Visit Sieur de Monts Nature Center

One of the park’s most popular indoor attractions is the Sieur de Monts Nature Center, also a stop on the shuttle’s Park Loop Road route.

The visitors center, which sits next to the Wild Gardens of Acadia and nearby the park’s largest wetland, the Great Meadow, carries multiple exhibits about the “science behind the scenery,” according to the park service.

The nature center has park rangers on duty to answer questions and offer a “junior ranger station” with activities for kids.

It’s also been the site of several climate change-related displays that were removed in response to President Donald Trump’s executive order instructing the park service to pull messaging that could distract from the “grandeur of the American landscape.” A federal judge has since ordered the signs be restored, and exhibits discussing the impacts of climate change were on display at the nature center earlier this week.

Now, the center’s exhibits explore how rising sea levels and harsher storms affect offshore island habitats and how the warming climate impacts Maine’s boreal trees, among other topics.

Take tea and popovers at Jordan Pond

The shuttle service’s Park Loop Road route also stops at the iconic Jordan Pond House Restaurant, where tea and popovers have been served since the 1800s.

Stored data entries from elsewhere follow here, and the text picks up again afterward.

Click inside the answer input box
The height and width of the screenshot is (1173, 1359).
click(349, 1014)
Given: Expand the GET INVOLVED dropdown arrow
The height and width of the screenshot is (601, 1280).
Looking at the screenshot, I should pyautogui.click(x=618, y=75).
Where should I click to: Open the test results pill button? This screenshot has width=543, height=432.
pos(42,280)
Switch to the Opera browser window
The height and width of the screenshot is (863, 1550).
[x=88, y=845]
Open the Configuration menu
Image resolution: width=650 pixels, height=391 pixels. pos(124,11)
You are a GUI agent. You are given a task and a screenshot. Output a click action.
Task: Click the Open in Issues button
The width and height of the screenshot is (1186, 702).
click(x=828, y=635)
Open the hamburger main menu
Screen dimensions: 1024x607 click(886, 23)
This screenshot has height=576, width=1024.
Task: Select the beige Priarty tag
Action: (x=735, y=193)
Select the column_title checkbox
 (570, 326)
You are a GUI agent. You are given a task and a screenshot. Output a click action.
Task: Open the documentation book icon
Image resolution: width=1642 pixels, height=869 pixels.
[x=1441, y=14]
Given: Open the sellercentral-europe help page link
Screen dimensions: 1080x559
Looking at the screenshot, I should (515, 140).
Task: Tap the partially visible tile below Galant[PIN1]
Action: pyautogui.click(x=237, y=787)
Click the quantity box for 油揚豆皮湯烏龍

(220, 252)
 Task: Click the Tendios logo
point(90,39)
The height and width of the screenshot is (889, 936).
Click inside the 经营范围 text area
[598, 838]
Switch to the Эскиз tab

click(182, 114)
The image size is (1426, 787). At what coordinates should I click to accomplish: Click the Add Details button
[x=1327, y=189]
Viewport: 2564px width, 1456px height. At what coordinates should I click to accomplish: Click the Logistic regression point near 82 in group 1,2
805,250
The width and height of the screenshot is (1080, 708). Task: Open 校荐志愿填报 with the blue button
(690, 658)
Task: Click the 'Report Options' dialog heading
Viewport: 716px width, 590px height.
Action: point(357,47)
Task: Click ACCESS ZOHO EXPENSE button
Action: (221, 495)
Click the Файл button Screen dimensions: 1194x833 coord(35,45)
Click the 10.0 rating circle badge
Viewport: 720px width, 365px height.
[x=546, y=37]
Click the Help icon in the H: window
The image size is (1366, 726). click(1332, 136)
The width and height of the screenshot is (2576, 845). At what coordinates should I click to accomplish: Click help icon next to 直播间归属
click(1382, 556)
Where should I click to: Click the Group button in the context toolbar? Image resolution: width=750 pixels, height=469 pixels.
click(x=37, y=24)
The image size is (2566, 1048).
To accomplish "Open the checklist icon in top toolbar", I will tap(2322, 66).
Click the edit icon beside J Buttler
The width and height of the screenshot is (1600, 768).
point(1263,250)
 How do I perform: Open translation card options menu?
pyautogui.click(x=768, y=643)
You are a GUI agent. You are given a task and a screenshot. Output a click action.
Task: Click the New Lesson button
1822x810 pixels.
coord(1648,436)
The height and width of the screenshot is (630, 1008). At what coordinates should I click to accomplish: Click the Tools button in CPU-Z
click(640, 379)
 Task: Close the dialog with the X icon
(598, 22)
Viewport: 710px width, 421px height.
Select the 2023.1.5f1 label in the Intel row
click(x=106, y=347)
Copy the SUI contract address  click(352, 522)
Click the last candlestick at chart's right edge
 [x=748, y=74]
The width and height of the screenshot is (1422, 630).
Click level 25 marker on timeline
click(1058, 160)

The restaurant and gift shop complex, which park officials previously said would need to be replaced because of its deteriorating condition, gives visitors a historic dining spot with views of Jordan Pond and The Bubbles mountains.

Travel the quieter carriage roads

Acadia has 45-miles of rustic carriage roads — a gift from John D. Rockefeller Jr. and his family — some of which can get busy over the summer’s peak tourist season. But when rainy days bring fewer tourists into the park, the carriage roads offer miles of accessible trails, many sections of which are covered by tree canopy.

The smooth broken stone trails, designed by Rockefeller in the first half of the 20th century, provide ideal conditions for rainy day hiking. Rain can also transform Acadia: visitors often note the blanket of fog on an overcast day is an entirely different park experience.

Visit the Abbe Museum

Although no longer located in Acadia, the Abbe Museum deserves an honorable mention for rainy day activities that explore the park’s cultural history. The museum, now located in downtown Bar Harbor, was first opened in Acadia’s Sieur de Monts Spring by Bar Harbor summer resident and New York physician Dr. Robert Abbe in August 1928.

The Smithsonian affiliate has since become a cultural and education hub focused on honoring and preserving the history of indigenous people. The museum’s permanent exhibit centers around the Wabanaki, who have lived in the area for thousands of years.

Remember that Maine’s coastal weather can fluctuate, and be prepared to pivot accordingly.